Zimbabwe’s price for gasoline is one of the world’s highest after fuel prices would double overnight due to a currency crisis. The weak economy of the southern African nation depends too much from the US dollars, FT reports.
Zimbabwe pays about $100m a month for fuel imports while the US dollars have been the main currency in Zimbabwe since hyperinflation in 2008 destroyed the Zimbabwean currency. On Saturday, President Mnangagwa warned people that petrol and diesel prices would rise to more than $3 a litre in an attempt to contain the queues at gasoline stations across the country. Despite the pledge to make Zimbabwe “open for business” after ending of Robert Mugabe’s era, sitting President made people’s life even worse.
Mr Mnangagwa who came to power in a 2017 military coup said the shortages were “attributable to increased fuel usage in the growing economy and compounded by rampant illegal currency and fuel trading activities” and were “unsustainable”. The political opponents believe that the ruling party linked to fuel cartel and is profiting from the crisis.

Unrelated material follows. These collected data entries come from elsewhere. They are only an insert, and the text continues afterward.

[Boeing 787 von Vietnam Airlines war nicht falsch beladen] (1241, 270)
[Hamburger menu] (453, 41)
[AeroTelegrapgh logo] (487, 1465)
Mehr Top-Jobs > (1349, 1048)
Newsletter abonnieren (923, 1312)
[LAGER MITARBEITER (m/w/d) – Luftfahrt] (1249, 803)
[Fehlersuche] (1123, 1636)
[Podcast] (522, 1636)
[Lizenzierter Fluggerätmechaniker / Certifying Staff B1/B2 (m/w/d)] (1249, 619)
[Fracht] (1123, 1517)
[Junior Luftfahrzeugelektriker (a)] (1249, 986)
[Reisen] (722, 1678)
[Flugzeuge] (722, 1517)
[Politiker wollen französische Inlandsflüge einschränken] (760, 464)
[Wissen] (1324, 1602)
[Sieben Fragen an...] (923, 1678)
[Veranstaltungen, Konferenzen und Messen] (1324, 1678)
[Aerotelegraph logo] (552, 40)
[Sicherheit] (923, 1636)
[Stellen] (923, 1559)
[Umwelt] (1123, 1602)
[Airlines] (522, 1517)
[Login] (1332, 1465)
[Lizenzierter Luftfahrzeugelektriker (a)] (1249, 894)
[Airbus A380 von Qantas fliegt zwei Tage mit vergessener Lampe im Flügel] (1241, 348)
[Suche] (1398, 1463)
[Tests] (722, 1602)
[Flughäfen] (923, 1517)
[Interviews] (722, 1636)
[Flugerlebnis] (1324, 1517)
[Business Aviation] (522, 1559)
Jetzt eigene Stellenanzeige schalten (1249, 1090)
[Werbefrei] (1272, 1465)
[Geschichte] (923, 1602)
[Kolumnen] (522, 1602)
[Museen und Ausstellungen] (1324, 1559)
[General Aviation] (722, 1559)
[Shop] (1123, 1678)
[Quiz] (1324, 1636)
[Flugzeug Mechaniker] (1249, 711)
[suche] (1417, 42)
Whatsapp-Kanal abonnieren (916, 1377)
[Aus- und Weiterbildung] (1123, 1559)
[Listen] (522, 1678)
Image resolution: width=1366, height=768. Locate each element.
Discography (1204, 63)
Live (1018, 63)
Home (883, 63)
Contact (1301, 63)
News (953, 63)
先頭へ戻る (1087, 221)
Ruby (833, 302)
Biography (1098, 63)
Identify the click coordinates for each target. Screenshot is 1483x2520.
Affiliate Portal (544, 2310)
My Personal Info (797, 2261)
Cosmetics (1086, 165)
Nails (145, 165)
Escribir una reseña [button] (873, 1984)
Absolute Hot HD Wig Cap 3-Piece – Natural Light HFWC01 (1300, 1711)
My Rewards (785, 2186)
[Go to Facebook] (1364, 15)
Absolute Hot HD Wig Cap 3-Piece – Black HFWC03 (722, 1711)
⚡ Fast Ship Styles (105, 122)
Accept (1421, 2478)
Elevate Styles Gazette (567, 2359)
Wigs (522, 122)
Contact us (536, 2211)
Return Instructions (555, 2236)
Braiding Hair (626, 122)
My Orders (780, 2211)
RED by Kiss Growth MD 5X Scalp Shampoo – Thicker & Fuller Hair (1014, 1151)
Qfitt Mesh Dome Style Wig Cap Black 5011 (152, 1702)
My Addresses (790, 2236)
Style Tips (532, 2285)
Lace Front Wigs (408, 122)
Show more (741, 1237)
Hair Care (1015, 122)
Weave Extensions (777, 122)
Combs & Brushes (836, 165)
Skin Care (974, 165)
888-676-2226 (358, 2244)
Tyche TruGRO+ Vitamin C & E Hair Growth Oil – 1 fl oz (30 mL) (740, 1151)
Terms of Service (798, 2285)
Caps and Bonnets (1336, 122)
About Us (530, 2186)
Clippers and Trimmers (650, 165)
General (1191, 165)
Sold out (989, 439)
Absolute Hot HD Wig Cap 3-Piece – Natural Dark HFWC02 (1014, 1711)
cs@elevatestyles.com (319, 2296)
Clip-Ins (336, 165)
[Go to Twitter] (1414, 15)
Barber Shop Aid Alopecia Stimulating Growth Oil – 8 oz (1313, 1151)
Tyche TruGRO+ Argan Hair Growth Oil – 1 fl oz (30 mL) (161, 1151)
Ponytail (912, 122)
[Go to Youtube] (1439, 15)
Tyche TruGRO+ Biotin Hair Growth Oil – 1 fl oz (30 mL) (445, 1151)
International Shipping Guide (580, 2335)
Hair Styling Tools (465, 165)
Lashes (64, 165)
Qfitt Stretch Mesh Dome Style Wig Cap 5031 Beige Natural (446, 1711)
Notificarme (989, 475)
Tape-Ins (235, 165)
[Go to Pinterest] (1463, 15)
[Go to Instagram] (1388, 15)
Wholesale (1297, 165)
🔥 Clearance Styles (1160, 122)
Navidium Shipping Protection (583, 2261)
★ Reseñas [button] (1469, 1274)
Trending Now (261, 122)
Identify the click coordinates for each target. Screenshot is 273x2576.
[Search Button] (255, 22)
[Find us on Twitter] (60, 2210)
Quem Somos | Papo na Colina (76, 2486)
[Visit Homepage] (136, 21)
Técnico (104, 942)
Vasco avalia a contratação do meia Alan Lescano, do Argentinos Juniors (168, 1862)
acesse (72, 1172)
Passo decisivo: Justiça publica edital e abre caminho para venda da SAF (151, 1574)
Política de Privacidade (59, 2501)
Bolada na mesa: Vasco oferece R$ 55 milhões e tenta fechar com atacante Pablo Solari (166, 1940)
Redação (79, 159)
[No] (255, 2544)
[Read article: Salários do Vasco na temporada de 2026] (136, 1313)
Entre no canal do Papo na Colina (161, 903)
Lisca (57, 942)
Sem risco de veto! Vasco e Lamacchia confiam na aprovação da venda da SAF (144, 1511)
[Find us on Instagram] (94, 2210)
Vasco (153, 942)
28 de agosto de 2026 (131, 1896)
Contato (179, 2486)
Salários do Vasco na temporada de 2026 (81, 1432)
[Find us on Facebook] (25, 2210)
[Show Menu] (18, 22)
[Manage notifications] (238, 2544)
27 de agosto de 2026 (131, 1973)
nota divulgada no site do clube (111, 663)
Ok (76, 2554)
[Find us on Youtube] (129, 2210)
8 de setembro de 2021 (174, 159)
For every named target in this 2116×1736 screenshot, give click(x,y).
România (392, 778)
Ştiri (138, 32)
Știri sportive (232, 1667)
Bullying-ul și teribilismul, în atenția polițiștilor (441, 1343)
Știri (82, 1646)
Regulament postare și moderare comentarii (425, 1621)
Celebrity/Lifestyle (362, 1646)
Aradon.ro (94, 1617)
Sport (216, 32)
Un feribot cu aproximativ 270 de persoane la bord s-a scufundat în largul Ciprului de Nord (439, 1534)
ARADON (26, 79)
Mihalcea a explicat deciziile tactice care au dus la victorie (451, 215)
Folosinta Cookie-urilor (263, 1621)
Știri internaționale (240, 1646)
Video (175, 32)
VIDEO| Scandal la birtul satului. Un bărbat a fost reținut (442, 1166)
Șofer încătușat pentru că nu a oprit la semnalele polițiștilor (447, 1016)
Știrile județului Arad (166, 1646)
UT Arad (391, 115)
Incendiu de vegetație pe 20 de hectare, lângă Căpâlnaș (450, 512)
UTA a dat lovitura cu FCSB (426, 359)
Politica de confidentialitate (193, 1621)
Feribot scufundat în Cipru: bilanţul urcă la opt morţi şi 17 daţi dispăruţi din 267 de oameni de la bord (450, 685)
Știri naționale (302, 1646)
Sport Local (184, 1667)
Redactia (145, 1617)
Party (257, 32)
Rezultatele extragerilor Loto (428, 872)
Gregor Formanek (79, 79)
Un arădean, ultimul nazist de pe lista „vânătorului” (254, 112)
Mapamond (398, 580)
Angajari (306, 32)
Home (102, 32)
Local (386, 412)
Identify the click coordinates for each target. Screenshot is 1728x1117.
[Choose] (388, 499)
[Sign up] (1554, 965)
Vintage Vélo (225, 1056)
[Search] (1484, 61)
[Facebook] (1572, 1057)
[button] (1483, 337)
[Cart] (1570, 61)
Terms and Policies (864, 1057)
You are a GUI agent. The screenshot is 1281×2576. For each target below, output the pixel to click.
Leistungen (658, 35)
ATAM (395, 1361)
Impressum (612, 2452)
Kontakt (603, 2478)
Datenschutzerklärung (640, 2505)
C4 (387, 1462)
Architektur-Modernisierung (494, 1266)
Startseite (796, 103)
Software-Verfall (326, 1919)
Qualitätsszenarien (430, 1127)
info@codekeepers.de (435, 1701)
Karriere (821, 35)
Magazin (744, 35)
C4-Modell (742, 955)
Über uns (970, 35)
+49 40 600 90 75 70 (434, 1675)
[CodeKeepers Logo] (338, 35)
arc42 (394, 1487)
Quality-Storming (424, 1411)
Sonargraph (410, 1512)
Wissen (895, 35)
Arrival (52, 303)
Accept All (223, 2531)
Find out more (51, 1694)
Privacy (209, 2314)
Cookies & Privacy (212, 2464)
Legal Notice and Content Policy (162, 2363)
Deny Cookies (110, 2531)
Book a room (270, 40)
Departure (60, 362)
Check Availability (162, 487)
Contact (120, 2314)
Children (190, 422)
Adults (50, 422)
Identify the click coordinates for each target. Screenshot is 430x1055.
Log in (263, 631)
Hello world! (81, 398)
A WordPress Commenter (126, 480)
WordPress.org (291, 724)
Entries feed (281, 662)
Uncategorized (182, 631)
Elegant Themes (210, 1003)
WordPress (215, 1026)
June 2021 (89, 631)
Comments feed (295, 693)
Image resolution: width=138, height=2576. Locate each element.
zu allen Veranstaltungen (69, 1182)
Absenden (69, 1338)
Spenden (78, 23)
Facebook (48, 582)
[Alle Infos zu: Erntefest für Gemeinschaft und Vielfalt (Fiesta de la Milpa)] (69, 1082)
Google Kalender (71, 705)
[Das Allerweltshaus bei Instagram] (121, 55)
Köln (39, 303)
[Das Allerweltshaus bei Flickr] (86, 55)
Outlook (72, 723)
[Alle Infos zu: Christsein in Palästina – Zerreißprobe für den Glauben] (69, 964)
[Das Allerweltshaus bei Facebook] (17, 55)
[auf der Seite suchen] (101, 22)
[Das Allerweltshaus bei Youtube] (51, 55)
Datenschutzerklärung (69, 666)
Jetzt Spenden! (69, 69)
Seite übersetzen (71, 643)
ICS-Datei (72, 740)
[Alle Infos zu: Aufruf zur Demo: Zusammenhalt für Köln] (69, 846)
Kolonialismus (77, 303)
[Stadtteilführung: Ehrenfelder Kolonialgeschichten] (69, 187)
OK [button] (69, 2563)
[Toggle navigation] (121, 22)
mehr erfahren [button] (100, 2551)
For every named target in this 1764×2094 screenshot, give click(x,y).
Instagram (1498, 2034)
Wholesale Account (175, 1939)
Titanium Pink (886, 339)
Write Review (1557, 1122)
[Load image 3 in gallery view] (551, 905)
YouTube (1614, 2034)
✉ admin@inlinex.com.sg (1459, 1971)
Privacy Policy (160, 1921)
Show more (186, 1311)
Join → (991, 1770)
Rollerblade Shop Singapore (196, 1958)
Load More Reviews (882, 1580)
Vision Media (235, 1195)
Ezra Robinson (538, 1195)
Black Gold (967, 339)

Meanwhile, the root cause of the currency crisis is runaway government spending financed by issuing electronic US dollars, such as debt sold to banks, without physical backing, according to economists and investors. Rising circulation of these surrogate dollars, including so-called “bond notes” issued in 2016, has led to hoarding of actual banknotes.
Zimbabwe’s trade union congress called Saturday’s fuel price rise “insensitive and provocative” and urged people across the country to stay away from work in protest.